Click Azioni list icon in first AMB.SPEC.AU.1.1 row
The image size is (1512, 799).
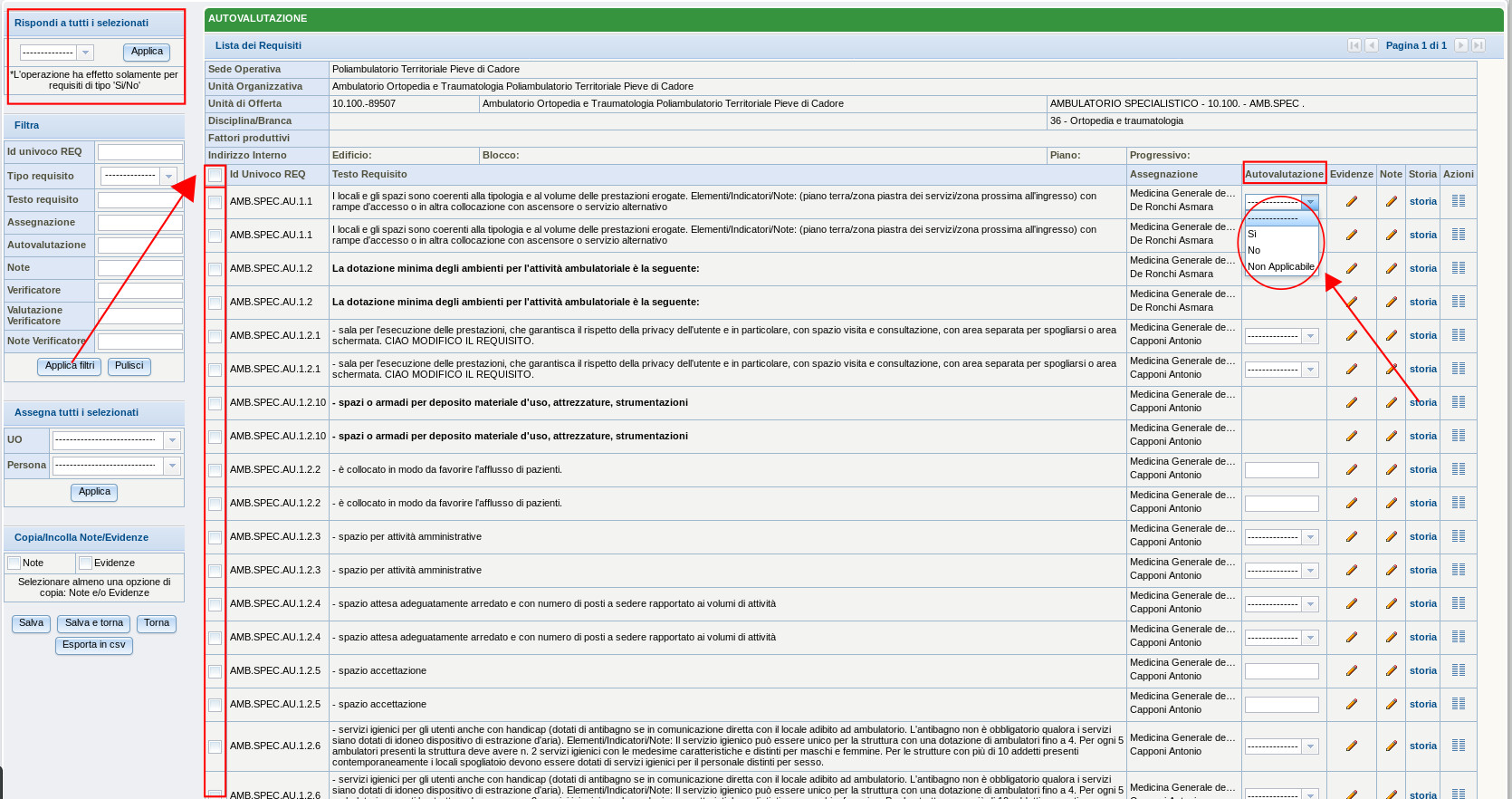[1458, 201]
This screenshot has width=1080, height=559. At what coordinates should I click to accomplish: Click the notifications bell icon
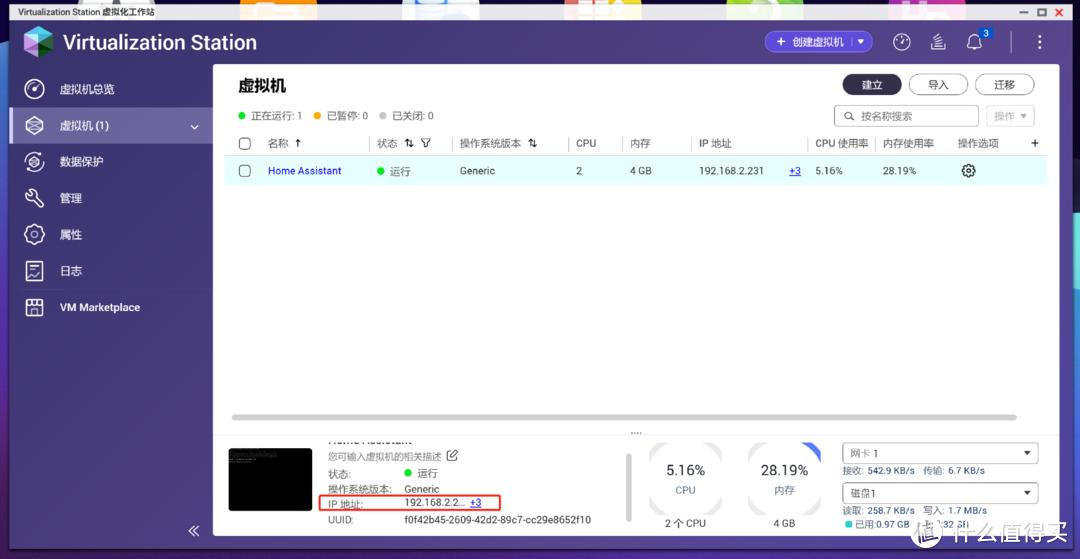pyautogui.click(x=974, y=42)
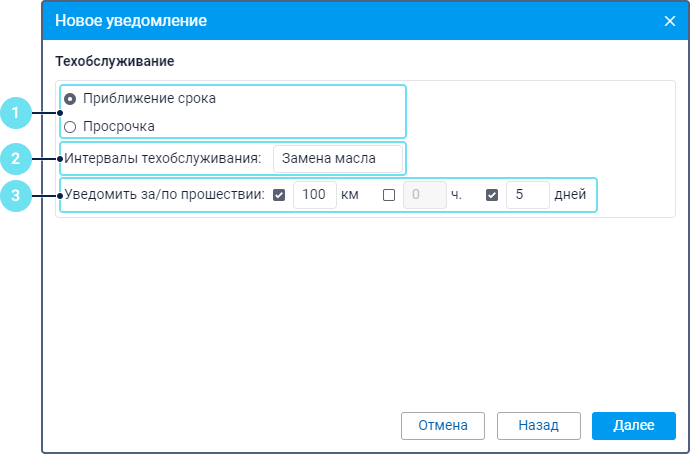The width and height of the screenshot is (690, 454).
Task: Focus the 100 км value field
Action: pos(315,195)
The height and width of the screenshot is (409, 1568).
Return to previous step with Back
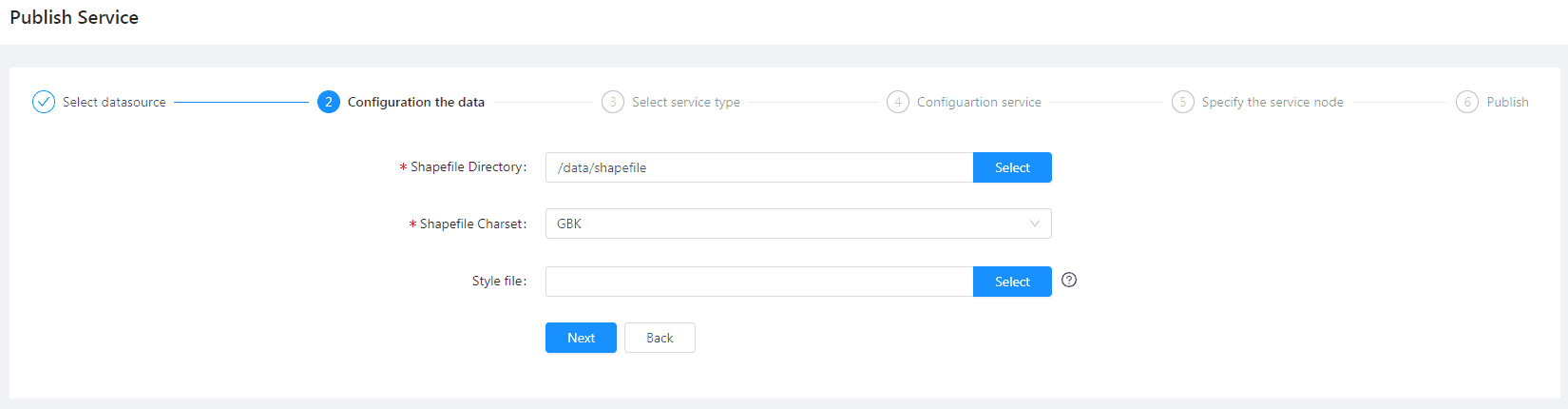[660, 338]
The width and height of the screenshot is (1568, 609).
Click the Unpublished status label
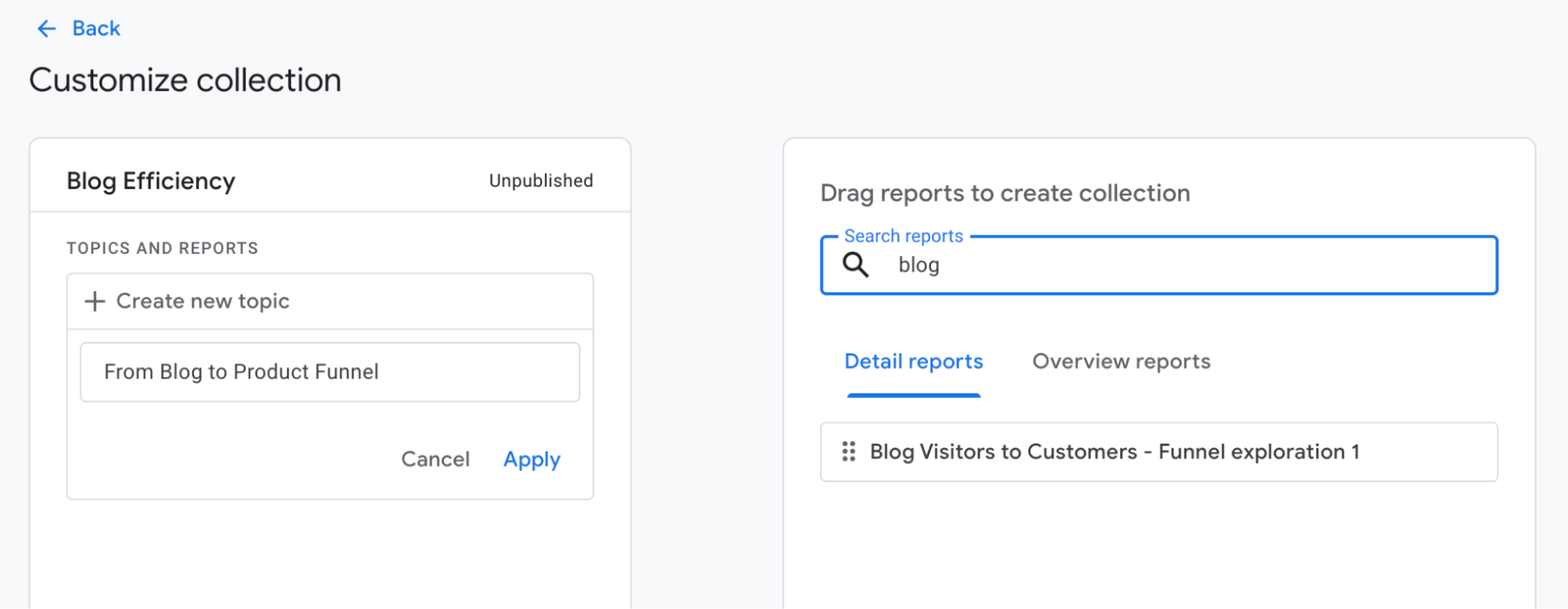click(540, 181)
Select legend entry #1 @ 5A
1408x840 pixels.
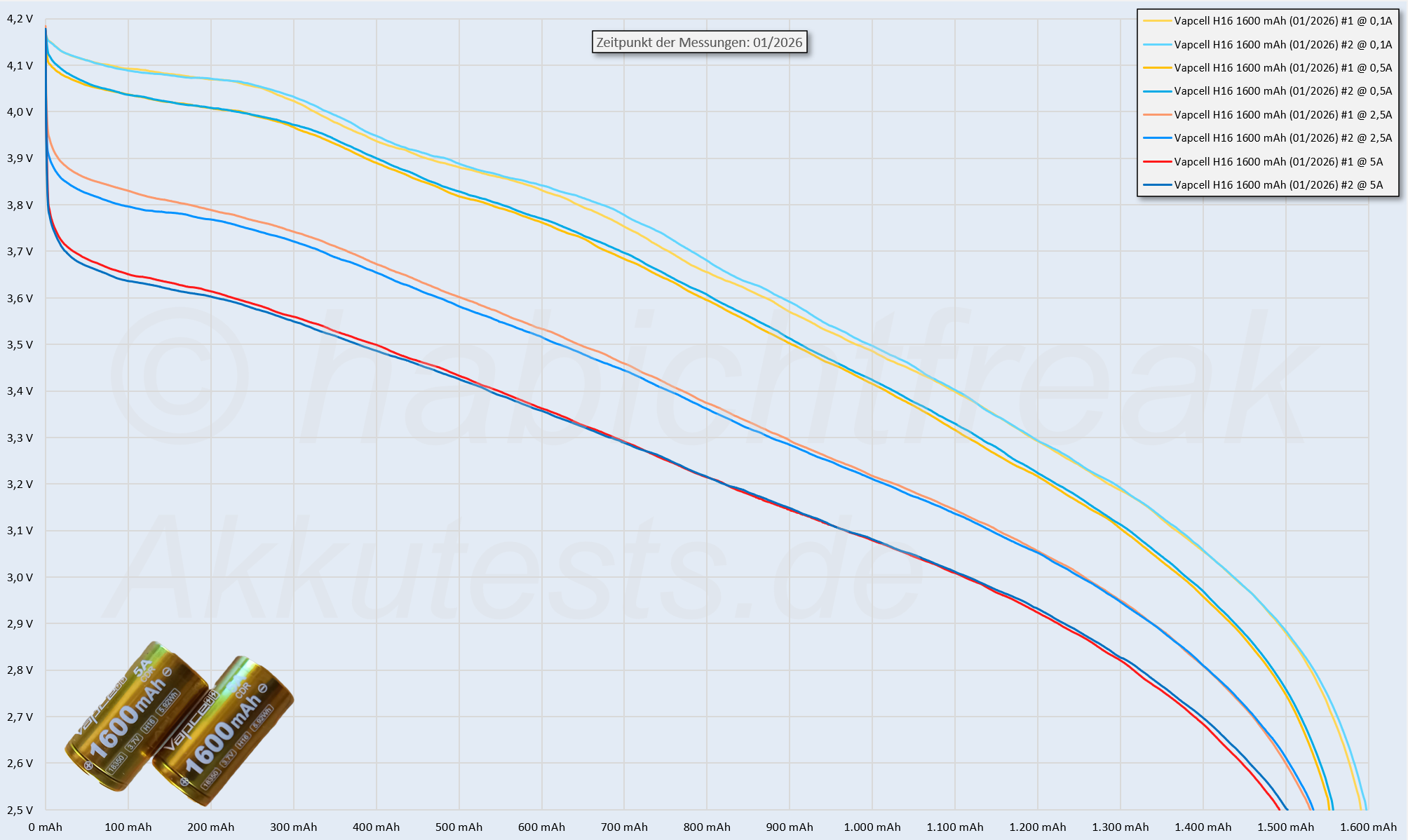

————————

Copy out all of the lines above word for word, leaving out the pictures.

Click Azioni list icon in first AMB.SPEC.AU.1.1 row
The image size is (1512, 799).
[1458, 201]
This screenshot has width=1080, height=559. At what coordinates should I click to accomplish: Click the notifications bell icon
pyautogui.click(x=974, y=42)
The width and height of the screenshot is (690, 454).
Task: Focus the 100 км value field
Action: pos(315,195)
The height and width of the screenshot is (409, 1568).
Return to previous step with Back
[660, 338]
The width and height of the screenshot is (1568, 609).
Click the Unpublished status label
click(540, 181)
Select legend entry #1 @ 5A
1408x840 pixels.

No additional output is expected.